BEGIN DATASET RECORDS

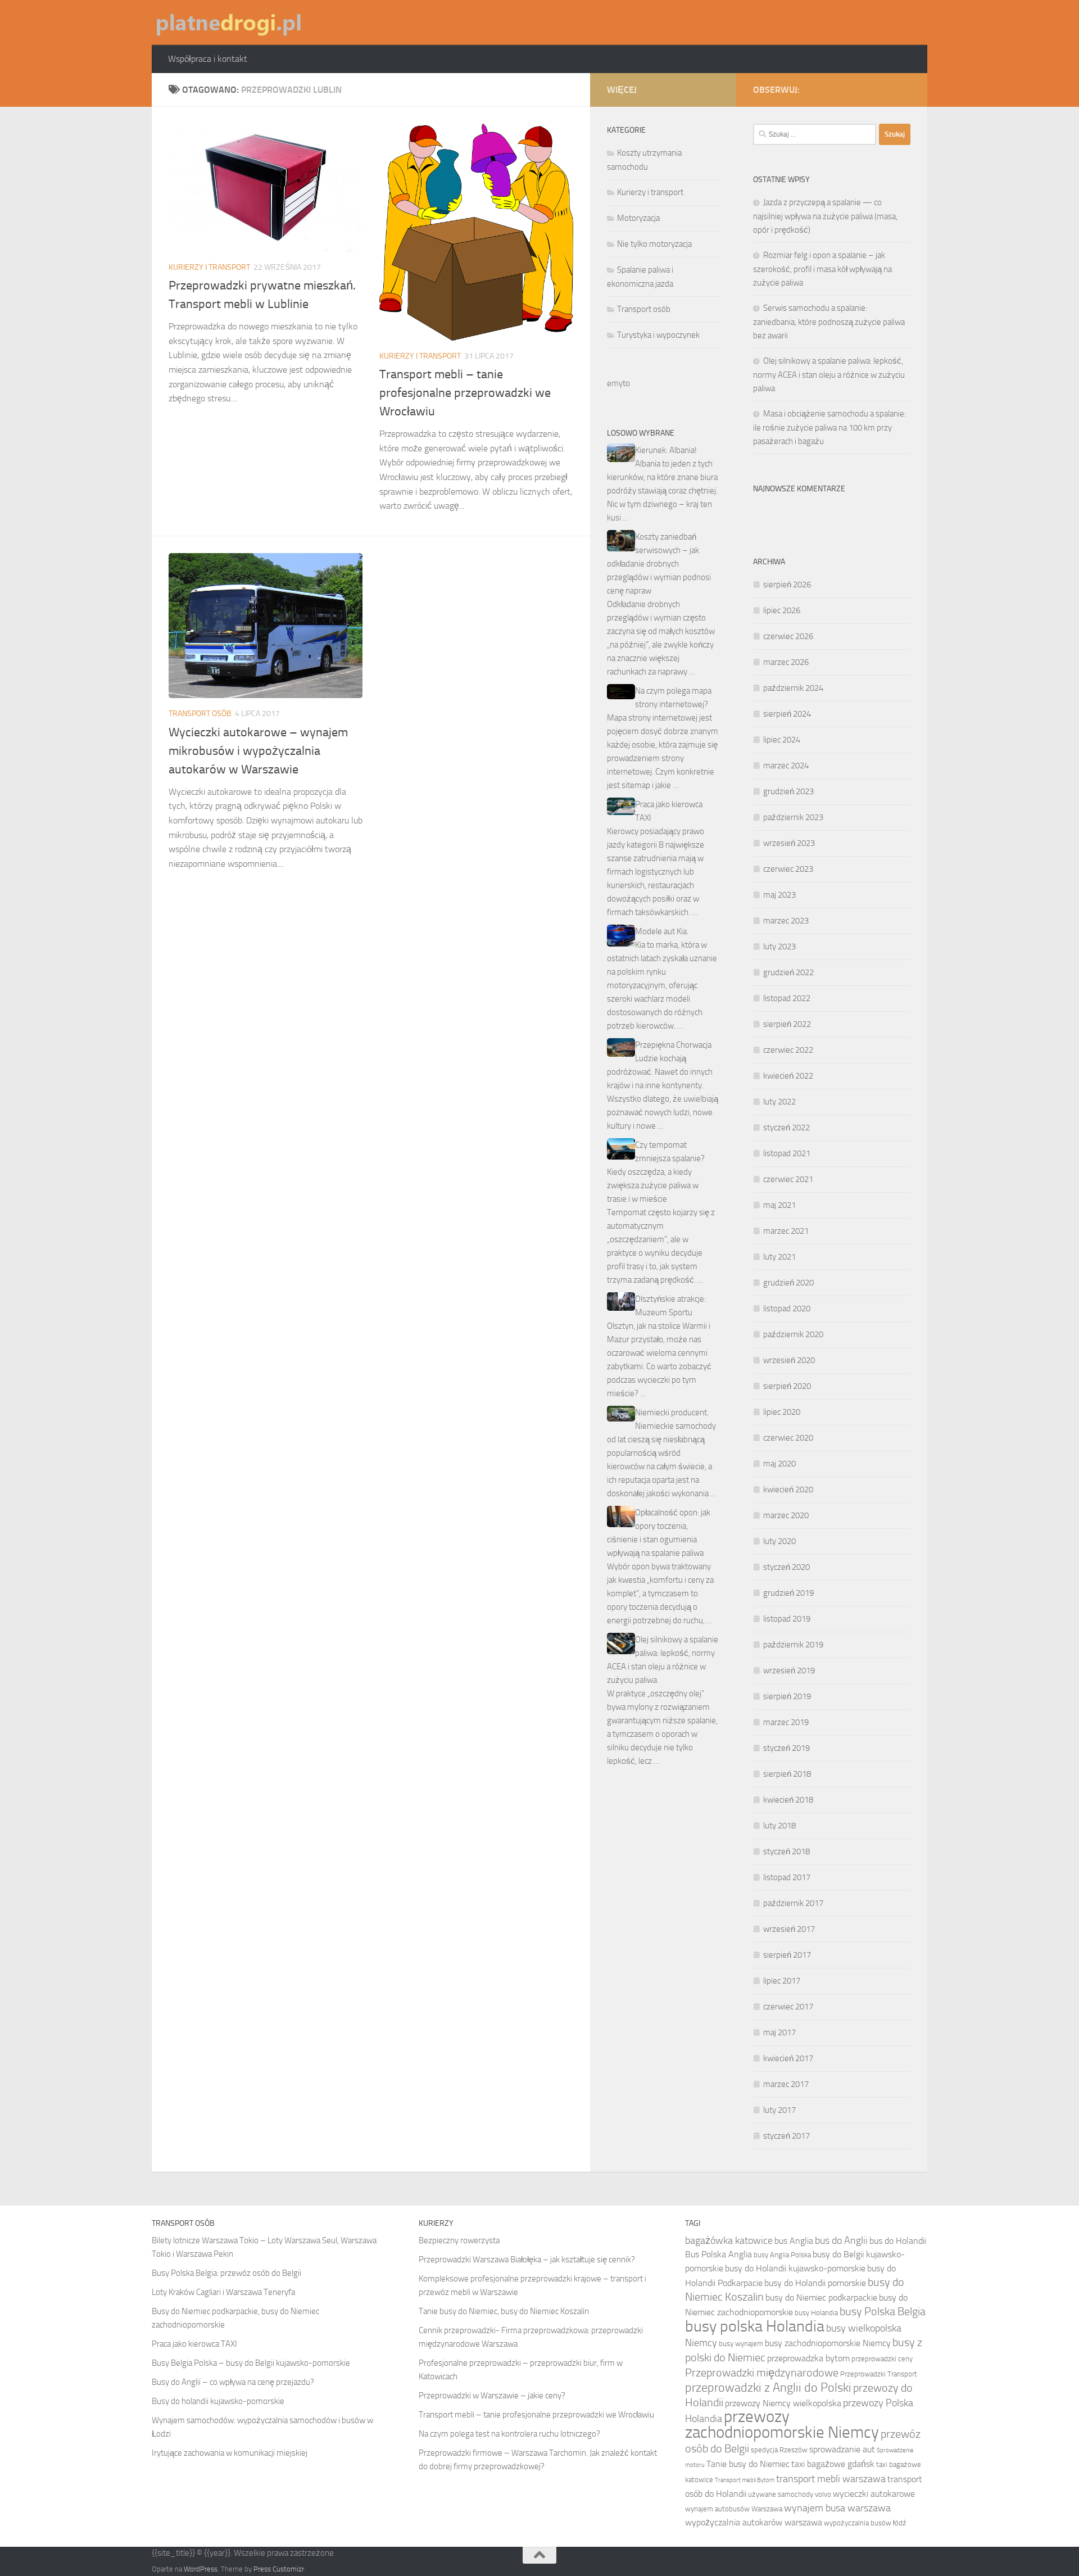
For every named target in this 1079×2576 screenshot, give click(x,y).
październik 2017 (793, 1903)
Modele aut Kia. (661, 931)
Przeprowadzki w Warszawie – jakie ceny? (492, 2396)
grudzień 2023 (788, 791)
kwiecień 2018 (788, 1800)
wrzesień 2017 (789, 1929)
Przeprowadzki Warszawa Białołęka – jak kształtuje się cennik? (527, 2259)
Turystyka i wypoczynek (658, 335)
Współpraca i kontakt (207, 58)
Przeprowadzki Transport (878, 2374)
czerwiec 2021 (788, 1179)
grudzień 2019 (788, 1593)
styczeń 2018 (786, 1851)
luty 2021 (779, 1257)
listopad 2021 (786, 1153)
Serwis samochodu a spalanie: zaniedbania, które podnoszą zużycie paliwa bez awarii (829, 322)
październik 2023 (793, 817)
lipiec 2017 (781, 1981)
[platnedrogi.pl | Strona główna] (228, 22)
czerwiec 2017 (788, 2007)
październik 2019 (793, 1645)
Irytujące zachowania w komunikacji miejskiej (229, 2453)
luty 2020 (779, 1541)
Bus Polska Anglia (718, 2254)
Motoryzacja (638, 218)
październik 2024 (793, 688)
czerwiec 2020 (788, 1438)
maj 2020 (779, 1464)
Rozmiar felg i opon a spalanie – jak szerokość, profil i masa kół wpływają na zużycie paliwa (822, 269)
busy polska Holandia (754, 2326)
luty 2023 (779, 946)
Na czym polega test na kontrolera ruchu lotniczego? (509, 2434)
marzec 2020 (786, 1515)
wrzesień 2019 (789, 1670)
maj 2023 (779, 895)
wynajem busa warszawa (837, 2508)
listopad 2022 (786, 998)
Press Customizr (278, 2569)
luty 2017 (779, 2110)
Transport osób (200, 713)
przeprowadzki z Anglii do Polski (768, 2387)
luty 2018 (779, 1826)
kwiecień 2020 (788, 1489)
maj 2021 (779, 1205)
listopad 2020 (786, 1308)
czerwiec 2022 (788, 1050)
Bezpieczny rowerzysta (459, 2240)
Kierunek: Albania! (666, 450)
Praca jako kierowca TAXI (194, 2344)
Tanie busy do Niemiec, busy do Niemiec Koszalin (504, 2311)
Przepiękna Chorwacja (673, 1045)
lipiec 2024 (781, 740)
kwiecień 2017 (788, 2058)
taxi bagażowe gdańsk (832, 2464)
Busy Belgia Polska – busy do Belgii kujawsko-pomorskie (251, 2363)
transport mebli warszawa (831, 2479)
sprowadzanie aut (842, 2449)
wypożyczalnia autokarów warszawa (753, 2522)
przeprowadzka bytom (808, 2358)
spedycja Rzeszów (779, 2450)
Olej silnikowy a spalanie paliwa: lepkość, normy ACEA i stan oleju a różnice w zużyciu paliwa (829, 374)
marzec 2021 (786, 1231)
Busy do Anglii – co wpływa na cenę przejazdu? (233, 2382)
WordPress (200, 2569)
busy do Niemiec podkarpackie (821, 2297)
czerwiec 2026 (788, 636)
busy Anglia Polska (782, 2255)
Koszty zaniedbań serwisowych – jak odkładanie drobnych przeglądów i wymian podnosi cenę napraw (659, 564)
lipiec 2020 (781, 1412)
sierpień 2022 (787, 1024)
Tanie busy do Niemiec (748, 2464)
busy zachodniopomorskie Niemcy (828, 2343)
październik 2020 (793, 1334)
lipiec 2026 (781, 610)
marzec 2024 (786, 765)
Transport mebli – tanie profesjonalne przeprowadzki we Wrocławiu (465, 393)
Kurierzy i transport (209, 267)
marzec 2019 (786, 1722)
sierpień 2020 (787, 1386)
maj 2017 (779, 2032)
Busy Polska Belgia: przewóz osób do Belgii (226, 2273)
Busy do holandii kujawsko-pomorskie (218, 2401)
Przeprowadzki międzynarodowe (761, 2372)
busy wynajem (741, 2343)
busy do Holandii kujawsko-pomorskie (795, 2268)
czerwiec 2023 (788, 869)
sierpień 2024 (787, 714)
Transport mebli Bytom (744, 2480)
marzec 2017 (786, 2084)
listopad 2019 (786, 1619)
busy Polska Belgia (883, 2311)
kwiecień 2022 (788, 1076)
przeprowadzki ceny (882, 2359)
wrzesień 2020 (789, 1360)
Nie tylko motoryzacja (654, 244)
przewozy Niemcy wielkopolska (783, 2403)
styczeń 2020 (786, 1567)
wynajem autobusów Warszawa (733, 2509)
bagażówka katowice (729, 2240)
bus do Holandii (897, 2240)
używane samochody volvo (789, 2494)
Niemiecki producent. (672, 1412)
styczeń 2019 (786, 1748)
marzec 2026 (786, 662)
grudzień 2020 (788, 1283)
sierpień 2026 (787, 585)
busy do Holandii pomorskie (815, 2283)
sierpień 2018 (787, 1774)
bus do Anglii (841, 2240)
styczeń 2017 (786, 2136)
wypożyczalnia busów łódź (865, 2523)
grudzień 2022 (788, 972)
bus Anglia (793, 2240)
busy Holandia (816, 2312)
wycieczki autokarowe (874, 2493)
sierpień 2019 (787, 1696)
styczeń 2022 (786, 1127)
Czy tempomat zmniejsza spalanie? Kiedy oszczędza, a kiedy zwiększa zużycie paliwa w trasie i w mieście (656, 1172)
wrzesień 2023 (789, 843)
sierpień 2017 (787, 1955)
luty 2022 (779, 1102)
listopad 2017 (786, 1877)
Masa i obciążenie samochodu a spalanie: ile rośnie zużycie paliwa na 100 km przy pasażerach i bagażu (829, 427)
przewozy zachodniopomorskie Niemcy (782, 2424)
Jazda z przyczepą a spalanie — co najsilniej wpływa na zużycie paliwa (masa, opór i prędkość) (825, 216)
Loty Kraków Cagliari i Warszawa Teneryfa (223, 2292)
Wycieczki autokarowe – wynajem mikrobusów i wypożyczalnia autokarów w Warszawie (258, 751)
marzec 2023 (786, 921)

END DATASET RECORDS

List every line in the records above that contains the word "kujawsko".

Busy Belgia Polska – busy do Belgii kujawsko-pomorskie (251, 2363)
Busy do holandii kujawsko-pomorskie (218, 2401)
busy do Holandii kujawsko-pomorskie (795, 2268)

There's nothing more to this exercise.